EXTRACT:
# dont buy saddles from wespur!



## voxac30dude (Dec 21, 2009)

i had ordered a "medium" buckingham wide back floating D saddle in medium. well the box arrived yesterday and it was a large! the worst part is that when i called this morning to exchange it for a new one the guy on the phone gave me a hard time saying that i pressed the large button when i choose what size to buy. very un happy with how long it took just to set up an exchange. it gets worse. i currently dont have a backup saddle and i live in hawaii so shipping back to them will take a week processing the order will take a week shipping back to me a week. ONE MONTH! im gonna loose busness!


----------



## Grace Tree (Dec 21, 2009)

Sorry you had trouble. I've had nothing but outstanding service from Wespur. They get 99% of my business. When you went back to look at your online order did order a large or did you order a medium and they shipped a large?
Phil


----------



## VT_Tree_Wrecker (Dec 21, 2009)

:agree2:

I have to agree with Small Wood, nothing but outstanding service. I too got the wrong size harness, but it was my fault. They sent out the right harness the same day I called and I sent the one ordered back in the box the new one came in.


----------



## lumberjack333 (Dec 21, 2009)

I've ordered most of my gear from them as well, they were actually very helpful when I was picking out my first set of spurs... took the time to talk to me on the phone for the better part of a half hour discussing my options and the ups and downs of the different brands/styles. Ordered my "Cougar" saddle from them as well and had no problems with it, other than yes it is a long waiting period for the shipment, especially with the border crossing here into Canada... for all the customs yuppies know I'm an afghanie terrorist looking to plant IEDs in ummm errrr Canadian tree tops?

AIM A:
Reproduce the lines of the listing from the line holding "Describe the element" through the line holding "center [506, 413].", inclusive.

DATA LINES:
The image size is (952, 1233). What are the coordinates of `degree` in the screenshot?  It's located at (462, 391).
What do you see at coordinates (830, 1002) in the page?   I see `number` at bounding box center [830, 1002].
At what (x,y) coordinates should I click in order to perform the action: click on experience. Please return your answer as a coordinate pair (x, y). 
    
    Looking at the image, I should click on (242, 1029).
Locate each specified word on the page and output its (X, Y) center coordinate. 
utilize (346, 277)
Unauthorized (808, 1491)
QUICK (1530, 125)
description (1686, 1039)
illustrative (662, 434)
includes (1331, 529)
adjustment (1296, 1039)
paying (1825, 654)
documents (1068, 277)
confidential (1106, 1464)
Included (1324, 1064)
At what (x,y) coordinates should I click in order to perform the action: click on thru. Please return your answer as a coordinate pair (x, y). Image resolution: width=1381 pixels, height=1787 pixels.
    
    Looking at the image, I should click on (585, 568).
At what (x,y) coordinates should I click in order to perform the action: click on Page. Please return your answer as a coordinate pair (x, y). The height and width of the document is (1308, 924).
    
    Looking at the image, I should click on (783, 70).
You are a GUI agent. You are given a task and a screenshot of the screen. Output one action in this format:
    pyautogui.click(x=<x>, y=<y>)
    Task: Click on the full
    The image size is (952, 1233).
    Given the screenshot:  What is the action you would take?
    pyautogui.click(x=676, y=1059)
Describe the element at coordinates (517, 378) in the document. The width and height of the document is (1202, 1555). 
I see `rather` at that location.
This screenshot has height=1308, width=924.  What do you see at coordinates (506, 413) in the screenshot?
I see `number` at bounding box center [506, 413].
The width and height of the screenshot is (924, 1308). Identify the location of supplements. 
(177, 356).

AIM B:
List every username that heads a post in the Wespur thread.

FULL OUTPUT A:
Describe the element at coordinates (517, 378) in the document. The width and height of the document is (1202, 1555). 
I see `rather` at that location.
This screenshot has height=1308, width=924.  What do you see at coordinates (506, 413) in the screenshot?
I see `number` at bounding box center [506, 413].

FULL OUTPUT B:
voxac30dude
Grace Tree
VT_Tree_Wrecker
lumberjack333